Ruler of the Almoravid dynasty
- Reign: 1143–1145
- Predecessor: Ali ibn Yusuf
- Successor: Ibrahim ibn Tashfin
- Born: unknown date
- Died: 23/25 March 1145
- Dynasty: Almoravid
- Father: Ali ibn Yusuf
- Religion: Islam

= Tashfin ibn Ali =

6th Ruler of Almoravid dynasty (r. 1143–1145)

Tashfin ibn Ali (died 23 March 1145, or 25 March 1145 CE; Arabic : تاشفين بن علي ) was the 6th Almoravid Emir, he reigned in 1143–1145.

==Biography==
Tashfin ibn Ali was appointed Governor of Granada and Almería in 1129, as well as of Córdoba in 1131, during the reign of his father Ali ibn Yusuf.

He was the supreme governor of Al Andalus from 1126 to 1137 and would in these years, lead the Almoravids to some notable victories (Aceca in 1130, Fraga in 1134, Badajoz in 1134, Escalona 1137) but he also suffered some losses therein. From 1138, the year after his departure to Morocco, the impetus was on the side of the Christians and the Muslims suffered major losses in raids and the capture of important fortresses (Oreja in 1139, Coria in 1142). This was in part due to the renewed offensive of the Almohads in Morocco.

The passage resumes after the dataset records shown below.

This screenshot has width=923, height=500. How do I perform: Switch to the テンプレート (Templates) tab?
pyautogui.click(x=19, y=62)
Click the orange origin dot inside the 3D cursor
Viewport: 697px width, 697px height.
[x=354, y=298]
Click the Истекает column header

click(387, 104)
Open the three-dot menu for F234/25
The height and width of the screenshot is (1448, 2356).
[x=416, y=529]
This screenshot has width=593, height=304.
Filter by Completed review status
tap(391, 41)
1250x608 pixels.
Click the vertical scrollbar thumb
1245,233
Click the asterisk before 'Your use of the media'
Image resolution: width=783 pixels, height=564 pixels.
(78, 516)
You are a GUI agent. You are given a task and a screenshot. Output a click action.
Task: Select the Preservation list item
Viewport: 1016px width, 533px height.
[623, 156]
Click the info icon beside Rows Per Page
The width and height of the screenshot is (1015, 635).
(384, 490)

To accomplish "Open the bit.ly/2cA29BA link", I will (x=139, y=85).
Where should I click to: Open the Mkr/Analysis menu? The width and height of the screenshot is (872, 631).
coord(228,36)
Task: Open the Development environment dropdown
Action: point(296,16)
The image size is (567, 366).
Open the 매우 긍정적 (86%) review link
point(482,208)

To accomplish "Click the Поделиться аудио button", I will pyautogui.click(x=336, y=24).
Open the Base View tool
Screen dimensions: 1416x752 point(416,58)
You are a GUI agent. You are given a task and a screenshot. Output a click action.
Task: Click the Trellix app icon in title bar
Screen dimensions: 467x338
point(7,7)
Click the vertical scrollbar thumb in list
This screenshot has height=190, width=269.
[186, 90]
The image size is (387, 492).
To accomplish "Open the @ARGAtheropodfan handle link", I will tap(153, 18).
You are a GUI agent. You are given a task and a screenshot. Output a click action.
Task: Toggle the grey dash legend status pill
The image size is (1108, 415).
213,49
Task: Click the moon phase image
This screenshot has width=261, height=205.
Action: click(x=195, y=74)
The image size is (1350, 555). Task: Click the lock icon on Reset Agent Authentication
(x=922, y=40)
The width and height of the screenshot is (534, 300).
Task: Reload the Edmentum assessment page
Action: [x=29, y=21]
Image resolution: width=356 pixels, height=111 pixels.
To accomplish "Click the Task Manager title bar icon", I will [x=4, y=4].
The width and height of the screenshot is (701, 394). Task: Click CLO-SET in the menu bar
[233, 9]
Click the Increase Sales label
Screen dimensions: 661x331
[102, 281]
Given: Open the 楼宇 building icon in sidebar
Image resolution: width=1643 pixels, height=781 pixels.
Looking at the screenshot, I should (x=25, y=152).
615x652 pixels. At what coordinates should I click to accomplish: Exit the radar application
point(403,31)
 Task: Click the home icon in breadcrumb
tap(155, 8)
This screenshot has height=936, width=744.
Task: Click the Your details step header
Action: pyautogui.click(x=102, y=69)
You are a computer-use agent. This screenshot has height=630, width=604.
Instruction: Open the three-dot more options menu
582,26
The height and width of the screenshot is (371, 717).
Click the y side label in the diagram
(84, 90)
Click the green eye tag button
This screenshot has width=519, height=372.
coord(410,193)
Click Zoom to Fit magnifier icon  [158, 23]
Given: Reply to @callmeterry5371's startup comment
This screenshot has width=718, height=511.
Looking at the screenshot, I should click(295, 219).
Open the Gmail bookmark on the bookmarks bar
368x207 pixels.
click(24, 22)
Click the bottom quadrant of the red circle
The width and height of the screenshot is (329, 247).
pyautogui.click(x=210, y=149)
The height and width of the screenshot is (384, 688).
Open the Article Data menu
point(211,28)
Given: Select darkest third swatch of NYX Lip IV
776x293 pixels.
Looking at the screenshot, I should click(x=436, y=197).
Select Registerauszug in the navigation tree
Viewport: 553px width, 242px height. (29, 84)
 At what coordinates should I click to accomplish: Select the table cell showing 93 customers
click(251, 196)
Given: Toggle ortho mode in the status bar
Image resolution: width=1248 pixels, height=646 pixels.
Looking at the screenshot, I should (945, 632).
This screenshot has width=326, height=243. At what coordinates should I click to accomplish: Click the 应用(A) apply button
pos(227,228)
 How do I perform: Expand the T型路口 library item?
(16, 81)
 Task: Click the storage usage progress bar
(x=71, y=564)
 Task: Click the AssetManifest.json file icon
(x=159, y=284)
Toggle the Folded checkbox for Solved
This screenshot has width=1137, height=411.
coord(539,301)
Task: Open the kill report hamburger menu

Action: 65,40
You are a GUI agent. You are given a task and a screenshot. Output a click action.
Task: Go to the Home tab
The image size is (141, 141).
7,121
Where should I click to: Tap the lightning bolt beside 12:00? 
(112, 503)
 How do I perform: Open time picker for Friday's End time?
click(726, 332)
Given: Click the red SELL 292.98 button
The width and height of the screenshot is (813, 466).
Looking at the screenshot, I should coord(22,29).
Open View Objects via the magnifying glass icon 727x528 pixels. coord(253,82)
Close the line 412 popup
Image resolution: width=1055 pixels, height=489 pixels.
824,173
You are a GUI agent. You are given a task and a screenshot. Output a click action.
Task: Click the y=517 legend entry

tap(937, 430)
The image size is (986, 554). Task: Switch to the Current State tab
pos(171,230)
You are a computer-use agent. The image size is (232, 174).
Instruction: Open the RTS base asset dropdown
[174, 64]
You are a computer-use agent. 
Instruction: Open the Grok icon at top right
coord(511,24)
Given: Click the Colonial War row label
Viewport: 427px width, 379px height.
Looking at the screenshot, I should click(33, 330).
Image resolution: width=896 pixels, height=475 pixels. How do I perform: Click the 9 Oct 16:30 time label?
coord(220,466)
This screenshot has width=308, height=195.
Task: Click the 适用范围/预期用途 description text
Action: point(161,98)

He succeeded his father in 1143. In 1145, he went to fight the Almohads, under the leadership of Abd al-Mu'min, in the Oran area. He was besieged for several days by the Almohad forces and finally opted for escaping by sea. He subsequently called on a fleet from Almeria, burned his military encampment and while trying to join the port by night on horseback, he fell off a cliff in the Atlas Mountains and died in March 1145. He was succeeded first by his son Ibrahim ibn Tashfin, who was still an infant, and soon after by his brother Ishaq ibn Ali.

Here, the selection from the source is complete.